Little reminds us of home as much as the taste of the place: soup on the sofa when you’re run down; the family recipe passed down from generation to generation; the small act of sitting together to enjoy a leisurely weekend meal.
For those who call the UAE our second home, a large part of our heart beats for familiar tastes and traditions. And while it can be difficult to replicate those exact experiences – you can’t buy bottles of your family home’s scent or find an oven with the same idiosyncrasies – you can take care of things in the flavour department.
We recently asked five UAE residents to share the recipes that, to them, taste like home. And here, we draw out one product from each recipe, and look at a few of the wonderful ways it gives both native eaters and foreign explorers a chance to taste that place.
South Africa: Mrs Ball’s Original Recipe Chutney
Boerewors and biltong might be two of South Africa’s best-known delights worldwide, but domestically Mrs Ball’s chutney is every bit as treasured. Never heard of it? Find the nearest South African, say the name and watch them go – rattling off their favourite variety (there are several in the range), the dishes they most love to serve it with, or all the meats they’ve ever brushed it with for the braai (chicken, lamb, beef – all brilliant). Thanks to fruit (classically apricot), punchy spice and a whacking great kick of sweetness and acidity, it offers a true taste of the flavours of South Africa – especially enjoyed on the side of bobotie.
For Brits, the Sunday roast is a way of life. And while the main players can change (chicken and gravy, beef and horseradish, lamb and mint sauce) one thing daren’t be left out: roast potatoes. Everyone cooks theirs differently – some swear by duck fat, others olive oil, traditionalists beef dripping (erm, yes!) – but one thing is sure: you can’t make the perfect roastie without the perfect potato. Our roasting & chipping potatoes are exactly that – floury, starchy, all set to become soft in the centre, crisp on the exterior.

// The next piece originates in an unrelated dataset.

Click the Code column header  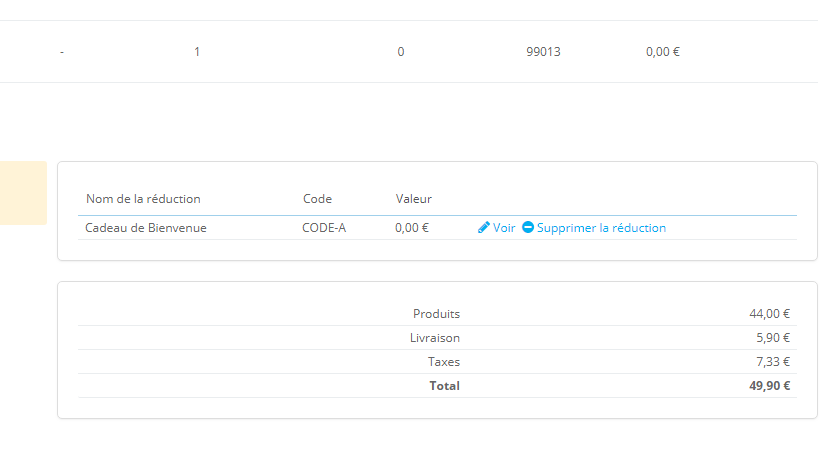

The Philippines: Soy sauce
Soy sauce is responsible for so much of the deep, concentrated savouriness present in the Philippines’ canon of classics. Rarely is this more evident than in adobo, an extremely personal recipe that few cooks do the same way. Take this version of chicken adobo: it calls for 50ml soy sauce (or in the mother tongue, toyò). For some that will be too much, for others not enough. But like all other quintessentially Filipino recipes, it’s okay either way – it’ll still turn out delicious.
Ghee marks the start of so many Indian dishes, and many of the country’s recipes are tricky to replicate without the richness it brings. Sweating onions, toasting spices – crucial steps impossible to do with too much authenticity without ghee. And one of the lesser-discussed beauties of this product is its longevity: it’ll keep in the cupboard for up to three months, and practically indefinitely in the fridge. We can think of no better way to use it than in this unbelievably perfect lamb biryani.
Sri Lanka: Tamarind pulp
The success of Sri Lankan cuisine lies in the harmony between elements sweet, sour, salty and spicy. Few ingredients create this sense of togetherness more effectively than tamarind: with its intense sour tang, underlined by a subtle sweetness, it carves out a route for other classic ingredients – curry leaves, chilli, coconut milk – to come together as one whole. Experience it for yourself in this Sri Lankan fish curry, where tamarind pulp is used to marinate the fish.